The UN Chief, Antonio Guterres, is right the humans have become weapons for mass extinction. On December 6, 2022, Antonio Guterres addressed the Biodiversity Conference in Montreal, Quebec, Canada. As usual, he spoke the truth about humanity’s war on nature. He warned the leaders of the world to stop treating the planet like a toilet. He reminded them that we are all facing a biodiversity apocalypse. He said:
“Nature is humanity’s best friend. Without nature, we have nothing. Nature is our life-support system. It is the source and sustainer of the air we breathe, the food we eat, the energy we use, the jobs and economic activity we count on, the species that enrich human life, and the landscapes and waterscapes we call home. And yet humanity seems hellbent on destruction. We are waging war on nature. This Conference is about the urgent task of making peace. Because today, we are out of harmony with nature. In fact, we are playing an entirely different song. Around the world, for hundreds of years, we have conducted a cacophony of chaos, played with instruments of destruction. Deforestation and desertification are creating wastelands of once-thriving ecosystems. Our land, water and air are poisoned by chemicals and pesticides, and choked with plastics. Our addiction to fossil fuels has thrown our climate into chaos — from heatwaves and forest fires to communities parched by heat and drought or inundated and destroyed by terrifying floods. Unsustainable production and consumption are sending emissions skyrocketing, and degrading our land, sea and air. Today, one-third of all land is degraded, making it harder to feed growing populations. Plants, mammals, birds, reptiles, amphibians, fish and invertebrates —are all at risk. A million species teeter on the brink. Ocean degradation is accelerating the destruction of life-sustaining coral reefs and other marine ecosystems — and directly affecting those communities that depend on the oceans for their livelihoods.”
Guterres attacked multinational corporations for their rapacity and greed, “emptying our world of its natural gifts” at the steep price costing all of us: $ 3 trillion per year. No wonder he warned that “humanity has become a weapon of mass extinction.” It has.
Returning to polytheism, worshipping the natural world like the ancient Greeks, is not likely to happen any time soon. It would put out of business the savage polluters-destroyers of nature and the purchased theologians, ecclesiastics, and preachers supporting them.
Can we return to nature?
An easier step in returning to some kind of balance with the natural world and civilization would be for prime ministers and presidents to take Guterres seriously. Wiping out biodiversity is slicing human existence. And with the rising of the climate dragon out of millennia of slumber, the conditions for humanity are becoming untenable.
I keep asking myself why. I studied history: Greek, Roman, Medieval, Russian, and Southeastern European, British and the history of science. Medieval history is about Europe during the time monotheism covered the continent with darkness. Could it be, I wonder, that our time (twentieth and twenty-first centuries) is another version of Medieval darkness? That our darkness is primarily the result of the triumph of the industrial worldview? Not that Christianity and Islam have been made irrelevant, they have not, but the persistent mechanization of everything has overwhelmed both nature and civilization?

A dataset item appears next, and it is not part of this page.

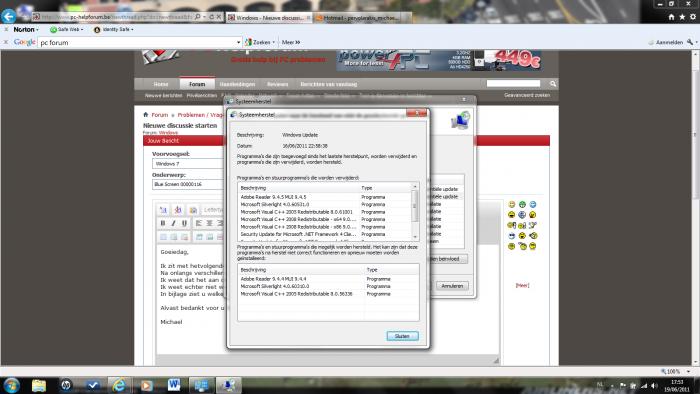
Task: Open the Reviews tab in forum navigation
Action: [277, 84]
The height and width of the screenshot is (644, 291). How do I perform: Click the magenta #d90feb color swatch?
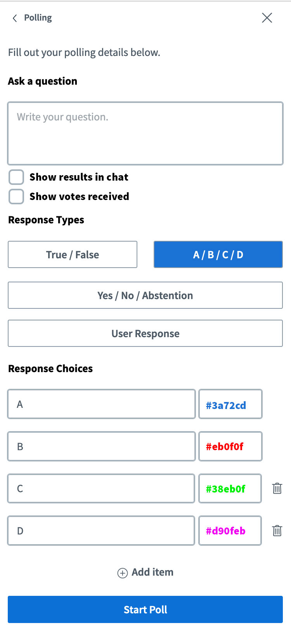point(230,531)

So, to reverse Guterres’ correct conclusion – that humans are machines of extinction – we need a Renaissance for the revival of civilization. Humans must draw from their ancient traditions of respect and veneration of the natural world. As Native Americans say animals are our relatives. This great insight and understanding is complementary to that of Aristotle that animals are beautiful and perfect. They are the children of nature that does nothing in vain.